Niektórzy posłuchali, ale większość po prostu się odsunęła, żeby między nimi była większa przestrzeń - dystans społeczny i tego typu sprawy. Ja się nie ruszyłem. Patrzyłem, jak strażacy rozcinają samochód a po chwili ratownicy wyciągają pana Jeon i kładą go na specjalnej desce.
Mężczyzna był cały we krwi.
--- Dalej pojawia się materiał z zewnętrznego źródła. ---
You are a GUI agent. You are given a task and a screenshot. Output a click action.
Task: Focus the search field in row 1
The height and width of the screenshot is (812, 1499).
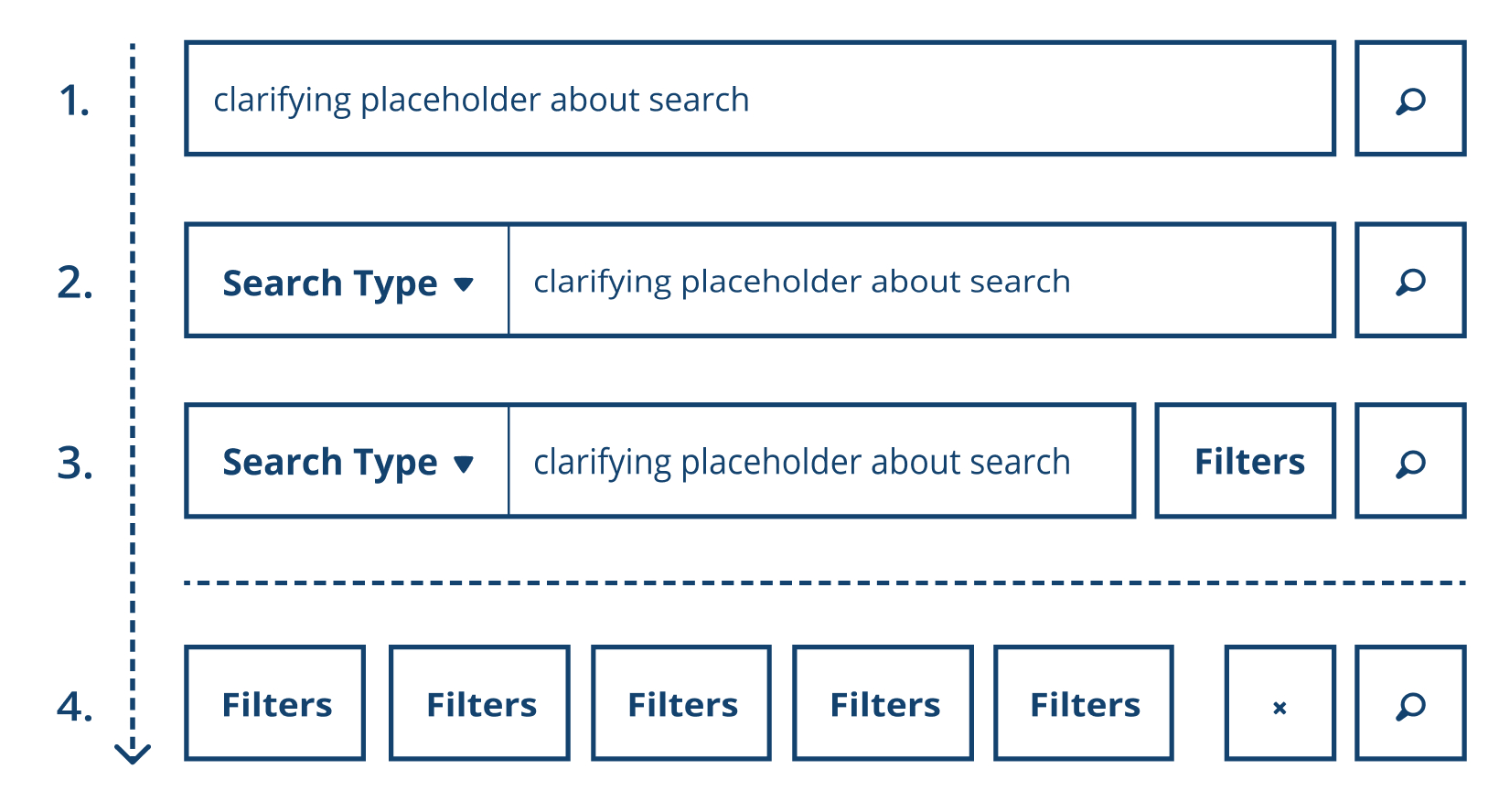tap(759, 99)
Nie widziałem za dobrze z takiej odległości, ale wydawało mi się, że miał rany od pękniętej szyby. Poczułem jak łzy moczą mi maskę.
Ratownicy zanieśli Jungkooka do karetki i szybko odjechali. Ludzie zaczęli się rozchodzić, ale ja stałem cały czas w miejscu. W końcu jednak ruszyłem się i poszedłem usiąść na ławce w parku niedaleko.
Usiadłem, pochyliłem się opierając łokcie na kolanach i patrzyłem w ziemię. W uszach dudniła mi muzyka ze słuchawek. Nie wiem ile tak siedziałem. Nie skupiałem się na piosenkach więc nie miałem pojęcia ile chociaż w przybliżeniu mogło minąć czasu. Jedyne co utwierdziło mnie w przekonaniu że czas dalej płynie to to, że zaczęło robić się coraz zimniej i ciemniej. Postanowiłem wrócić do domu Jungkooka. Szedłem powoli, cały czas mając przed oczami rozwalony samochód.
Doszedłem do domu w kilkanaście minut. Otworzyłem drzwi zmarzniętymi rękoma. Odwiesiłem kurtkę na wieszak, tak samo jak klucz, zdjąłem buty i poszedłem do kuchni żeby zrobić sobie herbatę. Potrzebowałem się rozgrzać.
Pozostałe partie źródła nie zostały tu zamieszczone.